> [TEXT TO READ]:
+++++

Sunday, January 13, 2008
I’ve been collecting some pulp era miniatures lately with the intention of running several pulp adventure games. My favorite pulp era is the years between the world wars. Largely the 1920s and 30s. There were a lot of interesting things going on historically as well of a lot of great pulp adventure literature being written at that time. It’s the era when the last corners of the map were finally being filled in. Aviation was still a new and wondrous technology; automobiles were crafted with style and grace. It was the era of prohibition, depression, and revolution, the mafia and Hover’s FBI. Communist, Fascist, and Imperialist, threatened Democracies and each other. It’s an era full of opportunities for high adventure both exotic and domestic.

+++++

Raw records

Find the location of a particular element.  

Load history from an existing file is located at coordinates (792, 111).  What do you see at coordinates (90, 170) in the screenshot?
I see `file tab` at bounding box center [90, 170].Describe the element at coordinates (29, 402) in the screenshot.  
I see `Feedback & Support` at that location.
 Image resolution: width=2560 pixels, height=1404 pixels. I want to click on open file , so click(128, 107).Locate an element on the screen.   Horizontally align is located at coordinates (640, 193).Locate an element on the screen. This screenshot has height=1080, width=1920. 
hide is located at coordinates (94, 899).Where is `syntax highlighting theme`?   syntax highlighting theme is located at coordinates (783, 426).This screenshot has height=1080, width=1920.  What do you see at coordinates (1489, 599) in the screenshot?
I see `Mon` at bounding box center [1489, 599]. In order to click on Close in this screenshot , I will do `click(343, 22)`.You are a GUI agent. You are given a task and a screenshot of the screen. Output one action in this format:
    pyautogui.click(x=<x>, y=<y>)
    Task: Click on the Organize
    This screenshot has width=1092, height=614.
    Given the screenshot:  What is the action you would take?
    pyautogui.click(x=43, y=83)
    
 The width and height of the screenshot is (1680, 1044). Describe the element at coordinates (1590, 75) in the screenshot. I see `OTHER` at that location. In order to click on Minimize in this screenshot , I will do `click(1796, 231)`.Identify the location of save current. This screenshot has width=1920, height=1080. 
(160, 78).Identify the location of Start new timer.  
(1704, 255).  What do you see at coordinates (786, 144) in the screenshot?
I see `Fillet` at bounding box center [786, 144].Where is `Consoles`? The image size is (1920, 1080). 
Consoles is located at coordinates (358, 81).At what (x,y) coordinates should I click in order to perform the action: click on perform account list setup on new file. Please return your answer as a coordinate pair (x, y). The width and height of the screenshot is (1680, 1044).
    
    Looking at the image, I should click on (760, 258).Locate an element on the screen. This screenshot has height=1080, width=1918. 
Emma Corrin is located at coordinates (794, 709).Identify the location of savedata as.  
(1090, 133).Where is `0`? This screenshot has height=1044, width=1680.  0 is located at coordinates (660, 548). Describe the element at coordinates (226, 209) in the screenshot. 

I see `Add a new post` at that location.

+++++

> [COMPLETE THE FOLLOWING]:
1. According to the pulp-era post, which years make up the writer's favorite pulp era?
2. Please continue the post about pulp-era adventure games from where it stops.

> [ANSWERS PROVIDED]:
1. The years between the world wars, largely the 1920s and 30s.

2.
The biggest problem I’ve had was coming up with ideas that I could pull off. I’ve had a number of campaign ideas but they all ended up getting too big too quickly so I’ve had to abandon or at least put them aside in favor of working adventures around the miniatures and props I own. Not that I’m no longer collecting new pulp adventure miniatures and props. I intend to expand my collection to rival my fantasy and Star Wars collection. Another problem I’ve had is that my regular group has been a bit unstable lately. One of my members is expecting a new addition to his family any time now and another just purchased a new home that needs quite a bit of work. This leaves me and my wife as the group regulars. Our daughter sometimes games with us as well but not as a regular member. So we decided to focus on a campaign based on a character developed by my wife and myself and let the other players who show up play supporting or co-staring roles in a serial story about her character. The main heroine of the story is Abigail Blackfeather. Abigail is an American aviatrix and co-owner of the Blackfeather ranches. She’s part Crow on her father’s side and she has a teenage daughter named Karen who’s father was killed during The Great War.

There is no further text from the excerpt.